I am strongly convinced of the great potential that maps have to explain political and social processes, and of the need to make a more throughout use of maps in analyses and syntheses. However, maps are not objective: there is always a degree of arbitrariness in the choice of the subject, in its representation, in the meaning conveyed by a map. Maps are extremely powerful tools for understanding reality, but because of their power they should be handled in a delicate and critical way.
In the last few weeks, as the crisis in Ukraine was escalating, a number of maps have begun to circulate on social networks and media, highlighting the differences between North- and Western Ukraine on the one hand and South- and Eastern Ukraine on the other hand. Differences concern electoral behavior, attitude towards Yanukovich’s government, ethnic composition, duration of membership to the Ukrainian state. These maps as well as the cleavages that they highlight are helpful to understand important aspects of what is going on in the country.
However, there is one major problem with the maps highlighting the division of Ukraine into two different parts. The problem precisely lies in the highlighting of the division: to assign a different color to the different Ukrainian regions does not merely show existing differences, but in fact it emphasizes them by hiding nuances and details. There is little doubt that the Southern and Eastern parts of the country have stronger ties with Russia and are inhabited by a stronger share of Russian-speaking population. However, to show this fact should not lead to hide the fact that Ukraine is not a country wherein all the people in the North and in the West are Ukrainian-speaking pro-European citizens, and all the people in the South and in the East are Russian-speaking pro-Russian citizens. There is a high degree of mixture and complexity which maps like these ones ignore and hide.
If there is a single thing that the 20th century history of Central and Eastern Europe should have tought us, it is to pay due attention to ethnic complexity. For instance, recurrent attempts were made to map former Yugoslavia by assigning a color to each region according to the ethnic group enjoying relative predominance within it. However, it was sufficient to go on the ground in order to discover that substantial minorities existed, and that lines of division between groups were much less sharp than they were in the maps. Lines did not run at the level of regions, but they run at the level of valleys, villages, neighborhoods, streets, and often even within a single building. The problem with maps in the Yugoslavian case, was that they legitimized projects of massive population displacements. In some cases they legitimized violent ethnic cleansing policies, in other ones they lead to negotiate and encourage population displacements, as it happened with the Dayton agreement. It was reality that had to be turned into something similar to the tidy order represented in maps, not the other way round.

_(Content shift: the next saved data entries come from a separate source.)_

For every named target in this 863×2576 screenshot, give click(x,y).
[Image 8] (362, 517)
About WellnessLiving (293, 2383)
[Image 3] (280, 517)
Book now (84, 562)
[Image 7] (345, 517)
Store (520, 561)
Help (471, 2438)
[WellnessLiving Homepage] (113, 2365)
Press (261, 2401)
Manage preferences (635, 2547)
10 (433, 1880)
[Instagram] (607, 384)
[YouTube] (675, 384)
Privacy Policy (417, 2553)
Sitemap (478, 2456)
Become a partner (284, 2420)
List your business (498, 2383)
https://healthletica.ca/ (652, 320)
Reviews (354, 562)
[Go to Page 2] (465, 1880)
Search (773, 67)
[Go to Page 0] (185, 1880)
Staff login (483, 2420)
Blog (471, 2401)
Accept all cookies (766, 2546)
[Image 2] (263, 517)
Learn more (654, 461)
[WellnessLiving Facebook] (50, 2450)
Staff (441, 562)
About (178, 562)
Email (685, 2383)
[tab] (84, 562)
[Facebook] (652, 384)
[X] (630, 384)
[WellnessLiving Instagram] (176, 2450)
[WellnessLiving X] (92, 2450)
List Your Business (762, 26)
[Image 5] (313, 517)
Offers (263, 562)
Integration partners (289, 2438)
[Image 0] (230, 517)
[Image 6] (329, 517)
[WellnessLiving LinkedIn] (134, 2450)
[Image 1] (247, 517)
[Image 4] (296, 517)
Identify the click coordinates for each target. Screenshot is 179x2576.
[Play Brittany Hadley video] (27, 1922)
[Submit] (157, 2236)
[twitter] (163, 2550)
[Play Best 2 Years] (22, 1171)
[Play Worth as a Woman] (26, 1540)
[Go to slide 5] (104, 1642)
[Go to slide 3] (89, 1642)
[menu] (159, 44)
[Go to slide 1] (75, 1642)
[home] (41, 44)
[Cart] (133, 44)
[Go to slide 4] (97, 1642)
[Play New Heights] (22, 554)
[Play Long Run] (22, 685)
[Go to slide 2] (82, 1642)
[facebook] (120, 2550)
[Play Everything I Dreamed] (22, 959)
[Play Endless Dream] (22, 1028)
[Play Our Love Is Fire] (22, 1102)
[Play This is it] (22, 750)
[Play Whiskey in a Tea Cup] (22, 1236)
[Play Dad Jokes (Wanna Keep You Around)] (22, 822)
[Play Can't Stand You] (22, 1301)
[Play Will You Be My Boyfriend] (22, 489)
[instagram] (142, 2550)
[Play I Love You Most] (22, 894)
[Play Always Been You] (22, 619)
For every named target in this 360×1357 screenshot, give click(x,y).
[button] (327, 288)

The problem with Ukraine is the very same one: if we continue to circulate maps highlighting the division of the country, we could end up favouring and building such a very division of the country. State borders are contingent historical constructions, it is obvious that they can be modified. However, it is definitely time to stop thinking that a good way to address the complexities of reality is to create tidy ethnically homogenous entities. To split Ukraine into two parts may appear as a simple, appealing, tidy solution. What history tells us is that, even in the best-case scenario of actors’ agreement about it, it would be an extremely costly and complex operation, likely to lead to a great deal of sorrow and resentment. What history tells us – and what maps should help us to see as well -, is that to reduce cleavages is much preferable to highlighting and exacerbating them.